How can I select multiple columns in PySpark with examples?

PySpark is a powerful data processing framework that allows users to perform various operations on large datasets. One of the common tasks in data analysis is the selection of multiple columns from a dataset. This can be easily achieved in PySpark by using the “select” function along with the desired column names. For example, to select two columns “Name” and “Age” from a dataset, the syntax would be “df.select(‘Name’, ‘Age’)”. This function can also be used to select all columns, or a subset of columns using wildcards or specific criteria. Multiple column selection in PySpark allows users to efficiently extract relevant data for further analysis and manipulation.
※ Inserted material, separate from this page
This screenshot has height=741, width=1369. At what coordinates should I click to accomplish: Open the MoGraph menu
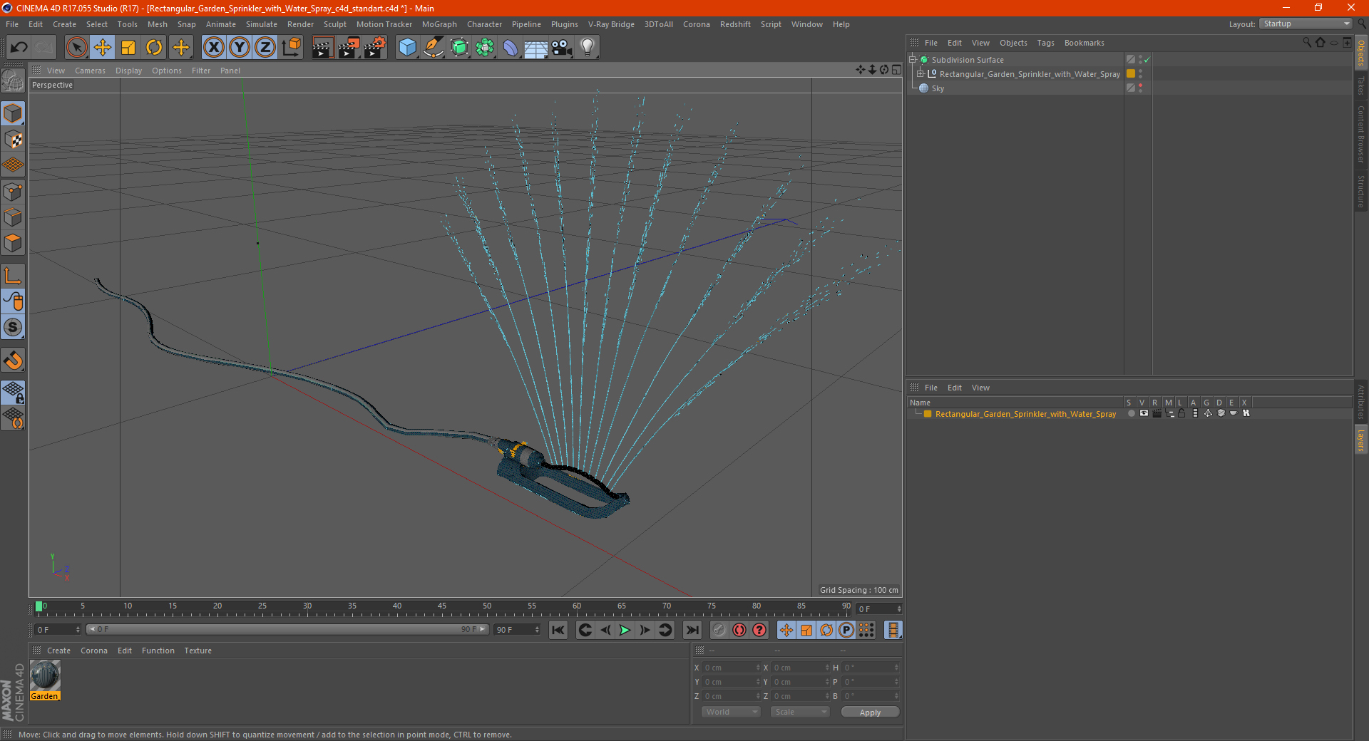click(x=439, y=24)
Select Multiple Columns in PySpark (With Examples)


There are three common ways to select multiple columns in a PySpark DataFrame:

Method 1: Select Multiple Columns by Name

#select 'team' and 'points' columnsdf.select('team', 'points').show()

Method 2: Select Multiple Columns Based on List

#define list of columns to select
select_cols = ['team', 'points']

#select all columns in list 
df.select(*select_cols).show()

Method 3: Select Multiple Columns Based on Index Range

#select all columns between index 0 and 2 ( not including 2)
df.select(df.columns[0:2]).show()

The following examples show how to use each method in practice with the following PySpark DataFrame:

from pyspark.sql import SparkSession
spark = SparkSession.builder.getOrCreate()

#define data
data = [['A', 'East', 11, 4], 
        ['A', 'East', 8, 9], 
        ['A', 'East', 10, 3], 
        ['B', 'West', 6, 12], 
        ['B', 'West', 6, 4], 
        ['C', 'East', 5, 2]] 
  
#define column names
columns = ['team', 'conference', 'points', 'assists'] 
  
#create dataframe using data and column names
df = spark.createDataFrame(data, columns) 
  
#view dataframe
df.show()

+----+----------+------+-------+
|team|conference|points|assists|
+----+----------+------+-------+
|   A|      East|    11|      4|
|   A|      East|     8|      9|
|   A|      East|    10|      3|
|   B|      West|     6|     12|
|   B|      West|     6|      4|
|   C|      East|     5|      2|
+----+----------+------+-------+

Example 1: Select Multiple Columns by Name

We can use the following syntax to select the team and points columns of the DataFrame:

#select 'team' and 'points' columns
df.select('team', 'points').show()

+----+------+
|team|points|
+----+------+
|   A|    11|
|   A|     8|
|   A|    10|
|   B|     6|
|   B|     6|
|   C|     5|
+----+------+

Notice that the resulting DataFrame only contains the team and points columns, just as we specified.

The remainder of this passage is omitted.